**Listing**
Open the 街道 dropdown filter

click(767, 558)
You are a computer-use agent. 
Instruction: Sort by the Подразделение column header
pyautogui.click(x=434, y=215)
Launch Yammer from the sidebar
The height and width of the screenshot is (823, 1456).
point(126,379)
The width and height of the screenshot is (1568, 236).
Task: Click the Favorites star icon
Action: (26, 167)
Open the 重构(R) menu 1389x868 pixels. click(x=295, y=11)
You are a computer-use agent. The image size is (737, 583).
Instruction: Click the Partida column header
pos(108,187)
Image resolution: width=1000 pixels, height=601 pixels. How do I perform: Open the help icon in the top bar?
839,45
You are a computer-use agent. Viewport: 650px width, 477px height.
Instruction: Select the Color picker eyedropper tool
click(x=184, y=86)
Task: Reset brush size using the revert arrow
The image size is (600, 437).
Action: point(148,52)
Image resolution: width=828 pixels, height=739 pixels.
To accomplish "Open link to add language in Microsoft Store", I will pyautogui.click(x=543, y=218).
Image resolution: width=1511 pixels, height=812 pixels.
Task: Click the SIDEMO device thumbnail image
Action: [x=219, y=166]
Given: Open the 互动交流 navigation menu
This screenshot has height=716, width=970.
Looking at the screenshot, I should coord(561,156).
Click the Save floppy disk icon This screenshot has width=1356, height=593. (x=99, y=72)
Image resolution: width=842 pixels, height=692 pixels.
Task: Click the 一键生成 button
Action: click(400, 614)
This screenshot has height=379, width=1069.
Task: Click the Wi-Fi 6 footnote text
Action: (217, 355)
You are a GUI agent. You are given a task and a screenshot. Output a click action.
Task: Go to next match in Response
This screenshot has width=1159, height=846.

**Your objective**
Write out all the records again, switching "computer-use agent" to "desktop assistant" and leaving everything else as it is.

**Response to this exercise**
Open the 街道 dropdown filter

click(767, 558)
You are a desktop assistant. 
Instruction: Sort by the Подразделение column header
pyautogui.click(x=434, y=215)
Launch Yammer from the sidebar
The height and width of the screenshot is (823, 1456).
point(126,379)
The width and height of the screenshot is (1568, 236).
Task: Click the Favorites star icon
Action: (26, 167)
Open the 重构(R) menu 1389x868 pixels. click(x=295, y=11)
You are a desktop assistant. The image size is (737, 583).
Instruction: Click the Partida column header
pos(108,187)
Image resolution: width=1000 pixels, height=601 pixels. How do I perform: Open the help icon in the top bar?
839,45
You are a desktop assistant. Viewport: 650px width, 477px height.
Instruction: Select the Color picker eyedropper tool
click(x=184, y=86)
Task: Reset brush size using the revert arrow
The image size is (600, 437).
Action: point(148,52)
Image resolution: width=828 pixels, height=739 pixels.
To accomplish "Open link to add language in Microsoft Store", I will pyautogui.click(x=543, y=218).
Image resolution: width=1511 pixels, height=812 pixels.
Task: Click the SIDEMO device thumbnail image
Action: [x=219, y=166]
Given: Open the 互动交流 navigation menu
This screenshot has height=716, width=970.
Looking at the screenshot, I should coord(561,156).
Click the Save floppy disk icon This screenshot has width=1356, height=593. (x=99, y=72)
Image resolution: width=842 pixels, height=692 pixels.
Task: Click the 一键生成 button
Action: click(400, 614)
This screenshot has height=379, width=1069.
Task: Click the Wi-Fi 6 footnote text
Action: (217, 355)
You are a GUI agent. You are given a task and a screenshot. Output a click action.
Task: Go to next match in Response
This screenshot has width=1159, height=846.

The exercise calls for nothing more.